La llamó. Le explicó de qué se trataba. Confesó su culpa. A ti puedo decírtelo porque eres buena, buena de verdad, pero los demás... si supiesen... no volverían a dirigirme la palabra... Joséphine, por favor, ¿irías a buscarme los buñuelos de la señora Keitel? No está lejos de tu casa... En recuerdo de Iris... Sabes cuánto nos queríamos, ella y yo... Me salvarías la vida... y Dios sabe que mi vida no va a ser fácil, si Jacques me abandona... ¡Porque me abandona! Acaba de decírmelo, hace dos minutos y medio...
—¿Te abandona? —repitió Joséphine, mirando la hora. Las seis y diez... Zoé estaba en casa de Emma. Tenía previsto cenar un plato de sopa y meterse en la cama con un buen libro.
—¡No sé lo que voy a hacer! ¡Sola con cuatro niños!
—Se sobrevive, ¿sabes? Yo he sobrevivido...
—¡Pero tú eres fuerte, Jo!
—No más que cualquiera...
—¡Sí, eres fuerte! Iris decía siempre «Jo es una luchadora escondida bajo un corazoncito de oro...».
Había que engatusarla, seducirla discretamente, cubrirla de cumplidos. Para que vaya deprisa, deprisa a buscar los malditos buñuelos. Dentro de una hora, los primeros invitados empezarían a colgar sus abrigos en el guardarropa.
—Me sacarías de un auténtico atolladero, ¿sabes?...
Y Joséphine recordó a Iris pronunciando exactamente las mismas palabras, «un auténtico atolladero»
[46]
... Iris, suplicándole que escribiese el libro en su lugar. Los grandes ojos azules de Iris, la voz de Iris, la sonrisa irresistible de Iris, Cric y Croc se comieron al Gran Cruc que creía poder comérselas...
Aceptó.
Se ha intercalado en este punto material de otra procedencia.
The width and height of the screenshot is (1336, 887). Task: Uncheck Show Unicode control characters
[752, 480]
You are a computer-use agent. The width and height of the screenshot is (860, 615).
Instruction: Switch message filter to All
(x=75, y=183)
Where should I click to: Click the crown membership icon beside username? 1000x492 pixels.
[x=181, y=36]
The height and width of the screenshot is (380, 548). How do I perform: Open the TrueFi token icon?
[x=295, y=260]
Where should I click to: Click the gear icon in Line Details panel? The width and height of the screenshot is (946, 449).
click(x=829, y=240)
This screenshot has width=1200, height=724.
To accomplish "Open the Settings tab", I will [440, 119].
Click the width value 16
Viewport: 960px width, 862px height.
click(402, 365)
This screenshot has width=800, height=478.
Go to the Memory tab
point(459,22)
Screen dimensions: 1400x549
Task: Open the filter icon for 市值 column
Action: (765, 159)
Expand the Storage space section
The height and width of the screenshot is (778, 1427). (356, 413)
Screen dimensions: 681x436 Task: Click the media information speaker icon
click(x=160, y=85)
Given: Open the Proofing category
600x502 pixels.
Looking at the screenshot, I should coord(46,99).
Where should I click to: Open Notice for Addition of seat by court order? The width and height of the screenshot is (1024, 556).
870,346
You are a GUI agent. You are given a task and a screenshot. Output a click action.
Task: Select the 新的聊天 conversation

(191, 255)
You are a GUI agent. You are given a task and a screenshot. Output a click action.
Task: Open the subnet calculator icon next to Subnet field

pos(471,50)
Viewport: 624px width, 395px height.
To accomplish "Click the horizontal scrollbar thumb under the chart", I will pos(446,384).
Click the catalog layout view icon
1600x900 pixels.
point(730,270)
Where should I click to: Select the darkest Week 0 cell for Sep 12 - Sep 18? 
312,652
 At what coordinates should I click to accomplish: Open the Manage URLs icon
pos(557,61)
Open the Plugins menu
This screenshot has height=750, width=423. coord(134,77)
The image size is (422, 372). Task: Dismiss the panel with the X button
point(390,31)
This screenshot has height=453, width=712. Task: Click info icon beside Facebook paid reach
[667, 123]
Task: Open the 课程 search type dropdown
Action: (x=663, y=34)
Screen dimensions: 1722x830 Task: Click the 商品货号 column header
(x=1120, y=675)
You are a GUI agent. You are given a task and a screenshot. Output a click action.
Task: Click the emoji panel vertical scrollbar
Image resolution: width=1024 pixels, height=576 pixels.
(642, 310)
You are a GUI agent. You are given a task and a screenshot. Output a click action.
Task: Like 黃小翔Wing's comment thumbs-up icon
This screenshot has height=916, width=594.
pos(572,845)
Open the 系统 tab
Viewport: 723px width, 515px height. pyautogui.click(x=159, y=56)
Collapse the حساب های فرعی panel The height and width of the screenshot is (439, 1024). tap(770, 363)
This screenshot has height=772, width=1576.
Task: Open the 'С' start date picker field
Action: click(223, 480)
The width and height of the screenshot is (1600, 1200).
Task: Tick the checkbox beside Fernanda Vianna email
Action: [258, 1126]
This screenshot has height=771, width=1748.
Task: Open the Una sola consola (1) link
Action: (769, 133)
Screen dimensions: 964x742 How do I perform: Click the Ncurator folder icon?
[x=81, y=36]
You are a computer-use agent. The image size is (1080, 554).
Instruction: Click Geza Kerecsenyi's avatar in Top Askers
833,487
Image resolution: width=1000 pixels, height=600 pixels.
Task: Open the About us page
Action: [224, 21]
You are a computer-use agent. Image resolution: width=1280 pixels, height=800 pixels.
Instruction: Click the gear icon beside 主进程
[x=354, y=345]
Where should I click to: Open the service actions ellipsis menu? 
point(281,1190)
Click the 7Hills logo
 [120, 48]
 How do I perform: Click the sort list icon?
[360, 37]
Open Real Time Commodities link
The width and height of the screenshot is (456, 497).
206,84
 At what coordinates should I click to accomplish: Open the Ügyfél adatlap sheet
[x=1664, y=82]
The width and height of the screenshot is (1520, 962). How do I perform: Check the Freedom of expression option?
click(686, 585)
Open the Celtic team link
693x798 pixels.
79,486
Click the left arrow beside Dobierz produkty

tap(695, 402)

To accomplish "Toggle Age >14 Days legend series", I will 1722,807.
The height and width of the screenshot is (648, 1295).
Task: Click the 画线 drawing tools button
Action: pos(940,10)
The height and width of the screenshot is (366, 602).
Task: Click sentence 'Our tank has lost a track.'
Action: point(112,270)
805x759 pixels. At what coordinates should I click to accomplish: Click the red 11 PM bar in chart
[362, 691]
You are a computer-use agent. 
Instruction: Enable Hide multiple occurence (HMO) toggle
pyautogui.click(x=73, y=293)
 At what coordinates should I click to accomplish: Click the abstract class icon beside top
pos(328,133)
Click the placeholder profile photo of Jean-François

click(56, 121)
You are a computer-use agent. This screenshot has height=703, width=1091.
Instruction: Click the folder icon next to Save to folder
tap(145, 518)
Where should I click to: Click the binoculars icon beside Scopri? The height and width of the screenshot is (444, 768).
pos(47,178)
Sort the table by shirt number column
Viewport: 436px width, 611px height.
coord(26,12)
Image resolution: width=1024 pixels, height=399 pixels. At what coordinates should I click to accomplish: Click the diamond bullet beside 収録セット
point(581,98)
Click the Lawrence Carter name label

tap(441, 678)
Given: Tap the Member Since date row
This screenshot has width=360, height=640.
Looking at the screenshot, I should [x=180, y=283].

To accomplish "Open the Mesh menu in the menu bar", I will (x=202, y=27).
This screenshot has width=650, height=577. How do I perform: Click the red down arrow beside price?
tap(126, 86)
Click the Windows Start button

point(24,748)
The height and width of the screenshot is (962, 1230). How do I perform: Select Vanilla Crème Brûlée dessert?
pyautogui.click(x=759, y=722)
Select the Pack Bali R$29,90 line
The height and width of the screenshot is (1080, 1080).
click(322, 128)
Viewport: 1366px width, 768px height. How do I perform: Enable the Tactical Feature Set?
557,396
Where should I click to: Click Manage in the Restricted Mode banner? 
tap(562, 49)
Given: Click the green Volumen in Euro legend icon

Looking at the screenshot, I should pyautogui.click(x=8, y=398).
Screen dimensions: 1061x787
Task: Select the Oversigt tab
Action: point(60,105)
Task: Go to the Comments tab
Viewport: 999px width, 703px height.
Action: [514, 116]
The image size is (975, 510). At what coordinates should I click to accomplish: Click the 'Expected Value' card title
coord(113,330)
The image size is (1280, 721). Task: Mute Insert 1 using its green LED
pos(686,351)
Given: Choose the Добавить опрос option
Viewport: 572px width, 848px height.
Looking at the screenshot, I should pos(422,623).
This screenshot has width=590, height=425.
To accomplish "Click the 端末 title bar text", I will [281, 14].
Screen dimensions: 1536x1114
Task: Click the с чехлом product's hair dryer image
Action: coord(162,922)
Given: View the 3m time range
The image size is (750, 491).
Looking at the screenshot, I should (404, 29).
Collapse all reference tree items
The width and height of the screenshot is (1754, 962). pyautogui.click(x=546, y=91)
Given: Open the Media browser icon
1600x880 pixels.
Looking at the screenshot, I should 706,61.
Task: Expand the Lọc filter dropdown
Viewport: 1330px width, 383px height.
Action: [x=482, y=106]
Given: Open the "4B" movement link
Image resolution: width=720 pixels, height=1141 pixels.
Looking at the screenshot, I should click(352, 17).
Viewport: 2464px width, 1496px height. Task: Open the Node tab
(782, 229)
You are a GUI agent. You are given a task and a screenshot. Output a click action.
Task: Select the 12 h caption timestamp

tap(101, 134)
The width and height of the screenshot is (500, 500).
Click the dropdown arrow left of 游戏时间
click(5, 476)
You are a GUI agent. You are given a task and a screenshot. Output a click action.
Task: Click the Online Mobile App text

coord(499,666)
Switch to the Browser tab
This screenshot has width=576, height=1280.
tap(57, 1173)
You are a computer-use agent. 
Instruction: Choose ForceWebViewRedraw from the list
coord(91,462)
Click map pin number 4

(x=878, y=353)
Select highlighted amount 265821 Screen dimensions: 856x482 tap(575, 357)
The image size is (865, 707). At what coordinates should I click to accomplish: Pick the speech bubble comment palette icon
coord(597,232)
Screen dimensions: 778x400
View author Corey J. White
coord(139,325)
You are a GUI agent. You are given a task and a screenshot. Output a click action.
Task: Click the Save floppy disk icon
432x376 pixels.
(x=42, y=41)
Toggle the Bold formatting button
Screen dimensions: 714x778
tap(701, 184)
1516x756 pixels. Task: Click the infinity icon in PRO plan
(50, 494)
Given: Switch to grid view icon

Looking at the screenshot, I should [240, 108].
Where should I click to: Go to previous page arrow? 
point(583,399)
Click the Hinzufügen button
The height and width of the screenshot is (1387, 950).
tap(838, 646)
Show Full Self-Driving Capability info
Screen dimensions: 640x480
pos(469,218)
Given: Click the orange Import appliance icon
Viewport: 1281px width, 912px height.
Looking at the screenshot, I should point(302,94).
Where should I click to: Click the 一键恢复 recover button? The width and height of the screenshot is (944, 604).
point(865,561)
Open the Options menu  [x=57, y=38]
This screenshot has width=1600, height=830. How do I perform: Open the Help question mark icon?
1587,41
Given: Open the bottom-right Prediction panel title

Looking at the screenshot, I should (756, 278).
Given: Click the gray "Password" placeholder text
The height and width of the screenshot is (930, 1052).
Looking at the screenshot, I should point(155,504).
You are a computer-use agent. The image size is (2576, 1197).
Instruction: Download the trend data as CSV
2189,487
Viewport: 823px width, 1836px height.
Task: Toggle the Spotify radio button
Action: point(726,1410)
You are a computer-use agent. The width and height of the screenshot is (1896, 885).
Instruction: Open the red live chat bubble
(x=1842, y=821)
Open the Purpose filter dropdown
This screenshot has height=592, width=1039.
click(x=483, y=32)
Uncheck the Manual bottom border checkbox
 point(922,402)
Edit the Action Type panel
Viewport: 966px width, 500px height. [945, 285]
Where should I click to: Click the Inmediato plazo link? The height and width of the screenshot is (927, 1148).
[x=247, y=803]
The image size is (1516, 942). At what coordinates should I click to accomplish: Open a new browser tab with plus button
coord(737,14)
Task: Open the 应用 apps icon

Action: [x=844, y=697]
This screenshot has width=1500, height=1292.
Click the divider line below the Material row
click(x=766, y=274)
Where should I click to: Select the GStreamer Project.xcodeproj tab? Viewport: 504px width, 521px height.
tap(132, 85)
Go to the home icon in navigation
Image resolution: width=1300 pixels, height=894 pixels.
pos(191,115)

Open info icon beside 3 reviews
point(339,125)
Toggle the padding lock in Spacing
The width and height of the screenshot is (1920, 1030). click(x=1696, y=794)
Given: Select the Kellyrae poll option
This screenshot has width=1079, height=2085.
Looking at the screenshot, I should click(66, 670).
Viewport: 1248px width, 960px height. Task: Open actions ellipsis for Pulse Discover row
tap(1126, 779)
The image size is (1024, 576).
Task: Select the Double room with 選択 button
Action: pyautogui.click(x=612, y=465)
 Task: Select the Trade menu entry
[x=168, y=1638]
Si puedo servirte de ayuda, Bérengère, iré a buscar los buñuelos... Dame la dirección.
Anotó la dirección de la señora Keitel. Anotó que todo estaba pagado. Que había que pedir factura para que Jacques pudiese deducir los buñuelos de los impuestos, muy importante, Joséphine, muy importante, si no ¡se va a poner como una fiera! Debes coger las cajas grandes. Colocarlas horizontalmente sobre el asiento trasero y conducir despacio para que no se desplacen, se aplasten o se derramen.
—Y además... Oye, Jo, ¿te importaría entrar por la puerta de servicio? Preferiría que no te vieran...
—No hay problema. ¿Tiene código?
Apuntó el código.
—Y después, te unirás a nosotros en la fiesta.
—¡Oh, no! Me vuelvo a casa... Estoy cansada.
—¡Venga! ¡Beberás una copita de champaña con nosotros!
—Ya veremos, ya veremos —dijo Joséphine, sin comprometerse.
Los primeros invitados llegaron a las siete y diez.